▸ WRITTEN EXERCISE
Copy out, word for word, the data from the line with "The height and width of the screenshot is (263, 569)." to the line with "will (749, 53).", including both of those lines.

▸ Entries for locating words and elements

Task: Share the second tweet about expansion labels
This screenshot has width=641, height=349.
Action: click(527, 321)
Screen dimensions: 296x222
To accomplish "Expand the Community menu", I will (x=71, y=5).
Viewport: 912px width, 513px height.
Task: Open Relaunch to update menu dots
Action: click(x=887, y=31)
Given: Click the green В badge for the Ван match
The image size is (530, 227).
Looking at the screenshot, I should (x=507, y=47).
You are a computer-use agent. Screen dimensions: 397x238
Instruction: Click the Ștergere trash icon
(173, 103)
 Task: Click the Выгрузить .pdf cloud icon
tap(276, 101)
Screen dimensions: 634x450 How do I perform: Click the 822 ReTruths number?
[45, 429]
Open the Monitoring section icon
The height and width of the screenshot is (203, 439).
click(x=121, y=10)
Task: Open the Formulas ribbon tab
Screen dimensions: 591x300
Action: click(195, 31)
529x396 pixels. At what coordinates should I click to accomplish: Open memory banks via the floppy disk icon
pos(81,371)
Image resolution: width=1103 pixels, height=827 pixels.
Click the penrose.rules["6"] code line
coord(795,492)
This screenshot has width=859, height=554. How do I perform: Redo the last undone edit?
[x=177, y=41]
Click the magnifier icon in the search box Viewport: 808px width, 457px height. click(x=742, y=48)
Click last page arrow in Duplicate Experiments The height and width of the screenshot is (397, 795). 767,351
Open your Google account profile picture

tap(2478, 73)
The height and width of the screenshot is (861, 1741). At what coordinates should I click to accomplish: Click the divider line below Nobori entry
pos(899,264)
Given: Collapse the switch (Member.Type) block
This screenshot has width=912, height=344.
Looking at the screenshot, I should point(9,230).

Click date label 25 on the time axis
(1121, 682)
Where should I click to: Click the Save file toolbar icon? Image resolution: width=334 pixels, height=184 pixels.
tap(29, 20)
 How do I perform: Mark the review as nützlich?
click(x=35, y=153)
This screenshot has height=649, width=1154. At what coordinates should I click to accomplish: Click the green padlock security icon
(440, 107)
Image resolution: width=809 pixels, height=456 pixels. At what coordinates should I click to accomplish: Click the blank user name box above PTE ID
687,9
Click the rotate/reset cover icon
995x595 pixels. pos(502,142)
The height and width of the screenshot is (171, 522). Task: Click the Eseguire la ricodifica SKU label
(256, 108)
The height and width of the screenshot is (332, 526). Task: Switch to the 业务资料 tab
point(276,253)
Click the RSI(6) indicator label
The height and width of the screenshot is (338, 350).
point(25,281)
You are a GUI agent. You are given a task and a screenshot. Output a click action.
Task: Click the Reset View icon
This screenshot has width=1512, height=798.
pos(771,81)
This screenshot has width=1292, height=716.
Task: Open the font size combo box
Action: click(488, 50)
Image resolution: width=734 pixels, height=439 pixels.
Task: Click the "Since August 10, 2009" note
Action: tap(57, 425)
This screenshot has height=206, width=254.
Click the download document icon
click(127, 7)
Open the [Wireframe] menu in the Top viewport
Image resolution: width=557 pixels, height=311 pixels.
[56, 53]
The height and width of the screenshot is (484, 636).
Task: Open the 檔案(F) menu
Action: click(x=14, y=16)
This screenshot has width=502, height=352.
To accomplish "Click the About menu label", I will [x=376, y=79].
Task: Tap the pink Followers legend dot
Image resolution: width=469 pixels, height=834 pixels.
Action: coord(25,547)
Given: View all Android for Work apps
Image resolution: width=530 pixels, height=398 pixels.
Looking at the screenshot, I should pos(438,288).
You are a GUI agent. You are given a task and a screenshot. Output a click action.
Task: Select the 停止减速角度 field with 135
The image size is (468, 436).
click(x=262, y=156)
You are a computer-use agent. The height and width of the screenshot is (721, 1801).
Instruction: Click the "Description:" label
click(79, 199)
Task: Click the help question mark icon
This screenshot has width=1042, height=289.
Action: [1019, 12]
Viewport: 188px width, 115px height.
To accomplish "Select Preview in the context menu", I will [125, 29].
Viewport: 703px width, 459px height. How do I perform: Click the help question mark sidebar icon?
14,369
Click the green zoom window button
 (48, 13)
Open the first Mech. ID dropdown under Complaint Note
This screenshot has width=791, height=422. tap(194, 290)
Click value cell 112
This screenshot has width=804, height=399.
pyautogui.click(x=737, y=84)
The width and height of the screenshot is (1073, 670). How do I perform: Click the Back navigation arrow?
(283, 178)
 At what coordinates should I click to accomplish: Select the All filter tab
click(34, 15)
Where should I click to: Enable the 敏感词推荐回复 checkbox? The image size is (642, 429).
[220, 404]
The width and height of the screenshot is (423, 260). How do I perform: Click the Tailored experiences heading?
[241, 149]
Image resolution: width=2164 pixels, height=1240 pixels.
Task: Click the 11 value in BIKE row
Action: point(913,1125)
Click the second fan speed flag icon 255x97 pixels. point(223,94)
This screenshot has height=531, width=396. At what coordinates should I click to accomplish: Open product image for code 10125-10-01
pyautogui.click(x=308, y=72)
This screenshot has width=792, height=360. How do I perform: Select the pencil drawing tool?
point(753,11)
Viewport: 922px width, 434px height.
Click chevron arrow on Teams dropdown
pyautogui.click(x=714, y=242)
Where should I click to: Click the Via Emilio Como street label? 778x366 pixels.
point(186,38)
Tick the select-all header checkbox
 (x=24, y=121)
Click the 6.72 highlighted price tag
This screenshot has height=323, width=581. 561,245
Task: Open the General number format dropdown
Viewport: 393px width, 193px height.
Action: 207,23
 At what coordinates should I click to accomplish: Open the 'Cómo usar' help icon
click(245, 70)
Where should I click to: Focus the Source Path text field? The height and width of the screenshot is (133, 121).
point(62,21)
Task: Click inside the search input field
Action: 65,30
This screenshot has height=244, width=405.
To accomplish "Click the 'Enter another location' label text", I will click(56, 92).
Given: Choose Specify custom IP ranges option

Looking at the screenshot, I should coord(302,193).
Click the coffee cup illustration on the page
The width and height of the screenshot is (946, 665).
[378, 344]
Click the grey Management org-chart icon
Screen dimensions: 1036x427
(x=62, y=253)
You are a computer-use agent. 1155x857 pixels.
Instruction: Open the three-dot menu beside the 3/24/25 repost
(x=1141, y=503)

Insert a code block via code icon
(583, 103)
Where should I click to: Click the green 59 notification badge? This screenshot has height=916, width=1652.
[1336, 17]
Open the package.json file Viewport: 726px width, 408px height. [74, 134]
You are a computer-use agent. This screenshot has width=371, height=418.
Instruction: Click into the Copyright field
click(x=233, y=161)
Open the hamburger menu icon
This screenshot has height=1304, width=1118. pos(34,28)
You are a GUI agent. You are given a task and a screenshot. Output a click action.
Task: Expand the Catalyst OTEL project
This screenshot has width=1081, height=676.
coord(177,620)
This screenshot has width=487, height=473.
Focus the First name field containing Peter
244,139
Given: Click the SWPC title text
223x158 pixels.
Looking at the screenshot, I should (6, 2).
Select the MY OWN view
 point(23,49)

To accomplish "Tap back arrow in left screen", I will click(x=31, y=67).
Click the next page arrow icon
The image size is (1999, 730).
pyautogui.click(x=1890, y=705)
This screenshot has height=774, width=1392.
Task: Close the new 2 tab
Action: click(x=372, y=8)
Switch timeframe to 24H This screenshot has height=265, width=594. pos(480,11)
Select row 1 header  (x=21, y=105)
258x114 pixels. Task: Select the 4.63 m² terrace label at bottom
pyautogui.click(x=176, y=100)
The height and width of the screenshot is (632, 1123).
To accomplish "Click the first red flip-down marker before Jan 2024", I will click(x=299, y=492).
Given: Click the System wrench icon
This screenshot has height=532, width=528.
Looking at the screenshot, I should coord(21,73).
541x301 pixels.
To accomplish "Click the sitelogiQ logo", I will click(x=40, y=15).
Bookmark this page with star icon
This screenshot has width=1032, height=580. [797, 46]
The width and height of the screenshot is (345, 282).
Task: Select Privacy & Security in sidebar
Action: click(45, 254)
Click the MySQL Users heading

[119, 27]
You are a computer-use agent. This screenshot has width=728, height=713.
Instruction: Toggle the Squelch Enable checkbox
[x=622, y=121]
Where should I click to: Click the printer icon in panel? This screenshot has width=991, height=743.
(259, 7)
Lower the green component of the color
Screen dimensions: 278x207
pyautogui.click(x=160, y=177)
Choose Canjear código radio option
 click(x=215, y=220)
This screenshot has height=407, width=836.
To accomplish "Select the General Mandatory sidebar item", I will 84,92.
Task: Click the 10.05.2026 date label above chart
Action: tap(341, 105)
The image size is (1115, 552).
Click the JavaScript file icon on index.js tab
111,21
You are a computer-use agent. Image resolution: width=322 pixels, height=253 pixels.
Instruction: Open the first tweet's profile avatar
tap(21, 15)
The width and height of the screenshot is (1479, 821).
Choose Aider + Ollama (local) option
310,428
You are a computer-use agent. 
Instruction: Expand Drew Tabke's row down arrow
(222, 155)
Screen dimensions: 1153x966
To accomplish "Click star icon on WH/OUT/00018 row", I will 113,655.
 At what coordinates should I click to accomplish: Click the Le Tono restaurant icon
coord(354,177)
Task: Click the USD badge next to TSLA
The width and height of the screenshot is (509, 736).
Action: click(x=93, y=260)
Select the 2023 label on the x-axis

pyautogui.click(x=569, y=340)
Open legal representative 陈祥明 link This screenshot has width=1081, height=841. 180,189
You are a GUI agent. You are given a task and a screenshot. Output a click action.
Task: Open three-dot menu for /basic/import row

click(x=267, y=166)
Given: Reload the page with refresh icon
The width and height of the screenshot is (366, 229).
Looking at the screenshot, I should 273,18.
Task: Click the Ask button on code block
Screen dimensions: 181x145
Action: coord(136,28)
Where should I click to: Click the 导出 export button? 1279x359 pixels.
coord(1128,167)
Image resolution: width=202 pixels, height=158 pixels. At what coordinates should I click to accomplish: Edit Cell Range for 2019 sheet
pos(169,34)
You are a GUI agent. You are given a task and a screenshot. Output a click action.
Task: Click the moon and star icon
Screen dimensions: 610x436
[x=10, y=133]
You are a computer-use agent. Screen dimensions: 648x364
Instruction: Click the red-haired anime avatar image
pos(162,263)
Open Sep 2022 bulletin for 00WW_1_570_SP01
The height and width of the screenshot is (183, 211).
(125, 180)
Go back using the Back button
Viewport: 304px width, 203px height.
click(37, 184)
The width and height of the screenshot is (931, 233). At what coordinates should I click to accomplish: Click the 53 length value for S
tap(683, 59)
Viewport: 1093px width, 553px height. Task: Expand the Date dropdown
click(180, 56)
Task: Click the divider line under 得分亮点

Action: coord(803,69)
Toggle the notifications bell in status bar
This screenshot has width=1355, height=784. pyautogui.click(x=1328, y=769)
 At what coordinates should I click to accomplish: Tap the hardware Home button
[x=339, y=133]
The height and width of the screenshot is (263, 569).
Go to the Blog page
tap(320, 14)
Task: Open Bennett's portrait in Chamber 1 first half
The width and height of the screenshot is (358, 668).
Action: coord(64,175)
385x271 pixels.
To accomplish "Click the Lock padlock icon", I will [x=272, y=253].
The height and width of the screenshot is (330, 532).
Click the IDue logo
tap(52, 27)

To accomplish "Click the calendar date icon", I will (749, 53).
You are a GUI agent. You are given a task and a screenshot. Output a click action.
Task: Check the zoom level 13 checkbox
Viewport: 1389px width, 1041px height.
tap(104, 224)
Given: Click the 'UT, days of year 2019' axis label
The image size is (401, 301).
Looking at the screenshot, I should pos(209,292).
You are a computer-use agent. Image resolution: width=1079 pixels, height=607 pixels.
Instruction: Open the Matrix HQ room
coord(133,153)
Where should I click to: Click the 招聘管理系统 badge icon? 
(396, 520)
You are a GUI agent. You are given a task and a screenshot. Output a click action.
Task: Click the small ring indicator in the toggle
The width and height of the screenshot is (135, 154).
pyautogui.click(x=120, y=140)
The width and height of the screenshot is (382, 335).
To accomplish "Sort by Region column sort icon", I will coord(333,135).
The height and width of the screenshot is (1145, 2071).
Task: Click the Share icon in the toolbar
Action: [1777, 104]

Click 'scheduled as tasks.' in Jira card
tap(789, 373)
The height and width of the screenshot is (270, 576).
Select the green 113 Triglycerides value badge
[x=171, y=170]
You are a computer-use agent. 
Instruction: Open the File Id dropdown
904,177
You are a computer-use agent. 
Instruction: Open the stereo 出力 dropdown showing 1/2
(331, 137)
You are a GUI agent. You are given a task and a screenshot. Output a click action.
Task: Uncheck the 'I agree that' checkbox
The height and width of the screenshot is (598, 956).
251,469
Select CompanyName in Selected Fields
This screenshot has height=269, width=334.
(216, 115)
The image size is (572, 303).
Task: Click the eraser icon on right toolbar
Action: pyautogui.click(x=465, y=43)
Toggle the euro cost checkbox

▸ PROBLEM SOLUTION
The height and width of the screenshot is (263, 569).
Go to the Blog page
tap(320, 14)
Task: Open Bennett's portrait in Chamber 1 first half
The width and height of the screenshot is (358, 668).
Action: coord(64,175)
385x271 pixels.
To accomplish "Click the Lock padlock icon", I will [x=272, y=253].
The height and width of the screenshot is (330, 532).
Click the IDue logo
tap(52, 27)

To accomplish "Click the calendar date icon", I will (749, 53).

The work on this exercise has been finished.